You may have difficulty enforcing any judgment obtained in the United
States against us or our directors and supervisors or executive officers.

Our company is incorporated under the laws of the ROC. A substantial
majority of our directors, supervisors and executive officers reside in the
ROC. In addition, a substantial portion of our assets and the assets of those
persons are


13
located in the ROC. As a result, it may not be possible for investors to effect
service of process upon us or those persons within the United States, or it may
be difficult to enforce against us or them judgments obtained in the U.S.
courts, including those based upon the civil liability provisions of the
federal securities laws of the United States. In addition, we have been advised
by Lee and Li, our ROC counsel, that there is doubt as to whether ROC courts
will enter judgments in original actions brought in ROC courts based solely
upon the civil liability provisions of the federal securities laws of the
United States.

Purchasers of ADSs may incur dilution as a result of the practice among
ROC technology companies of issuing stock bonuses to employees.

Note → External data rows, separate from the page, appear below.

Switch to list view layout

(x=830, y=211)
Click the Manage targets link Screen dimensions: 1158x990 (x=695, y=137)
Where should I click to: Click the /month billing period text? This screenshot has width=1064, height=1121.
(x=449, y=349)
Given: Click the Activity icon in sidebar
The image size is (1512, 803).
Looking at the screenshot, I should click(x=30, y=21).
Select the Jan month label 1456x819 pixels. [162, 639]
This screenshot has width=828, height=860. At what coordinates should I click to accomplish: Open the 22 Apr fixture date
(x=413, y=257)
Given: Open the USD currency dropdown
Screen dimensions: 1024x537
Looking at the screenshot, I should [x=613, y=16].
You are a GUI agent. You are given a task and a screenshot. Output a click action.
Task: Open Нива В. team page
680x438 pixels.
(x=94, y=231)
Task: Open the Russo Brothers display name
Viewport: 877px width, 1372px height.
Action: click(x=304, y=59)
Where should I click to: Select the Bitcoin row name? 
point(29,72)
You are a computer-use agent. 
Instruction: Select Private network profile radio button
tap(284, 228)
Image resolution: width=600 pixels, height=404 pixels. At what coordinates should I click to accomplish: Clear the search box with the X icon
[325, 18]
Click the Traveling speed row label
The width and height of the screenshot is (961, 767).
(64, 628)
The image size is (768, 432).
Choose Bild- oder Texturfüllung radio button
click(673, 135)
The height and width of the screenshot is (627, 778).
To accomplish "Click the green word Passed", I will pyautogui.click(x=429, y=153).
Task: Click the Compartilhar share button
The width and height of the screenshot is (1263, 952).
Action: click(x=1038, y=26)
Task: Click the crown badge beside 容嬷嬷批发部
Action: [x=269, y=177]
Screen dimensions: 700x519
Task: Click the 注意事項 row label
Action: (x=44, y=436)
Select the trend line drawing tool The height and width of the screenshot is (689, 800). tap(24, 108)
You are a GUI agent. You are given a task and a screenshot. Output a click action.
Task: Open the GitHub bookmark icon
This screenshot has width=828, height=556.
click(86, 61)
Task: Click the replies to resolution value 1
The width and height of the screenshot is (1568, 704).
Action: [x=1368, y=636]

Similar to other ROC technology companies, we issue from time to time
bonuses in the form of common shares valued at par under our employee stock
bonus plan. Because these shares are issued at par value, the issuance of these
shares may have a dilutive effect on your ADSs.

Item 4. Information on the Company.

HISTORY AND DEVELOPMENT OF THE COMPANY

Our legal name is Advanced Semiconductor Engineering, Inc. and we are also
known as "ASE". We were incorporated on March 23, 1984 under the laws of the
Republic of China as a company limited by shares. Our principal place of
business is at 26 Chin Third Road, Nantze Export Processing Zone, Nantze,
Kaohsiung, Taiwan, Republic of China and our phone number is 886-7-361-7131.
Our agent for service of process in the U.S. is CT Corporation System, 111
Eighth Avenue, New York, New York 10011and our agent's phone number is
212-894-8940.

We were established in 1984 as a packaging and testing company, with
facilities in the Nantze Export Processing Zone. Our business grew and we were
listed on the Taiwan Stock Exchange in 1989. In 1990, we acquired ASE Test
Taiwan, which provides our customers with testing services. In 1991, we
established ASE Test Malaysia, which also provides our customers with testing
and packaging services. In 1996 we established ASE Philippines, which conducts
testing and packaging services. In 1997 we established ASE Materials, which
manufactures etched leadframes, and assists us in reducing our dependency on
outsourced leadframes. In 1997 we constructed a new facility in Kaohsiung for
packaging services and established a research and development laboratory.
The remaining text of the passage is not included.